◆ The problem ◆
Wherever a picture appears in the data below, omit it, and restate everything else word for word.

===

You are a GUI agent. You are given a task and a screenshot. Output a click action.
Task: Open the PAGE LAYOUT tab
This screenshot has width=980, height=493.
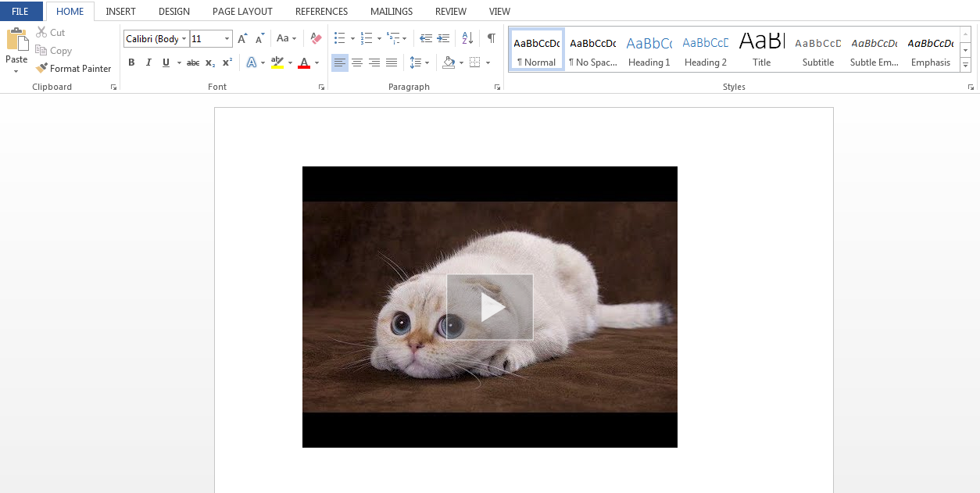click(x=242, y=12)
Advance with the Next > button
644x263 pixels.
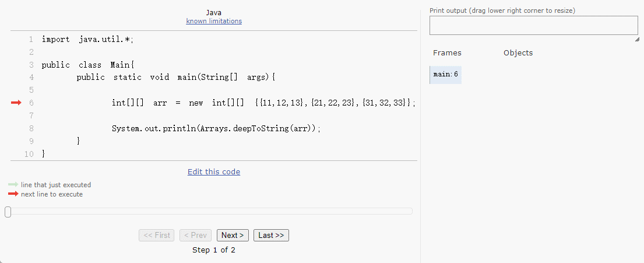(x=233, y=235)
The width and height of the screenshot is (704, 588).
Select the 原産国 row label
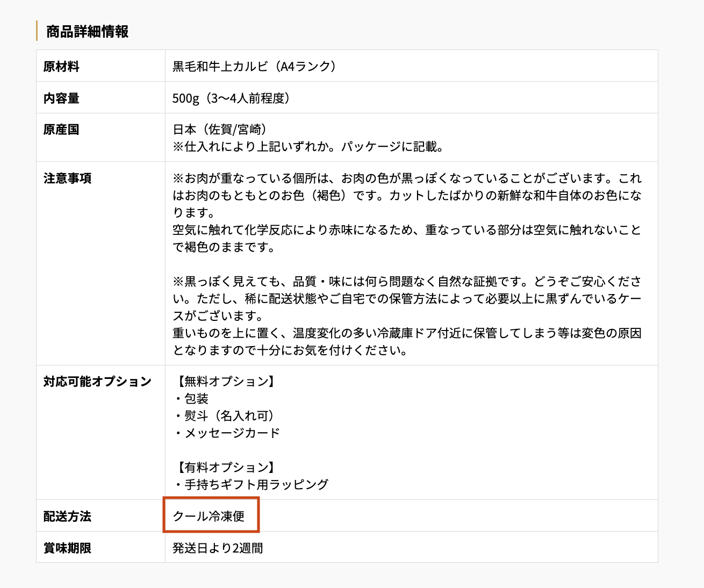59,129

===

◆ Solution for this problem ◆
You are a GUI agent. You are given a task and a screenshot. Output a click action.
Task: Open the PAGE LAYOUT tab
This screenshot has width=980, height=493.
click(x=242, y=12)
Advance with the Next > button
644x263 pixels.
(x=233, y=235)
The width and height of the screenshot is (704, 588).
Select the 原産国 row label
59,129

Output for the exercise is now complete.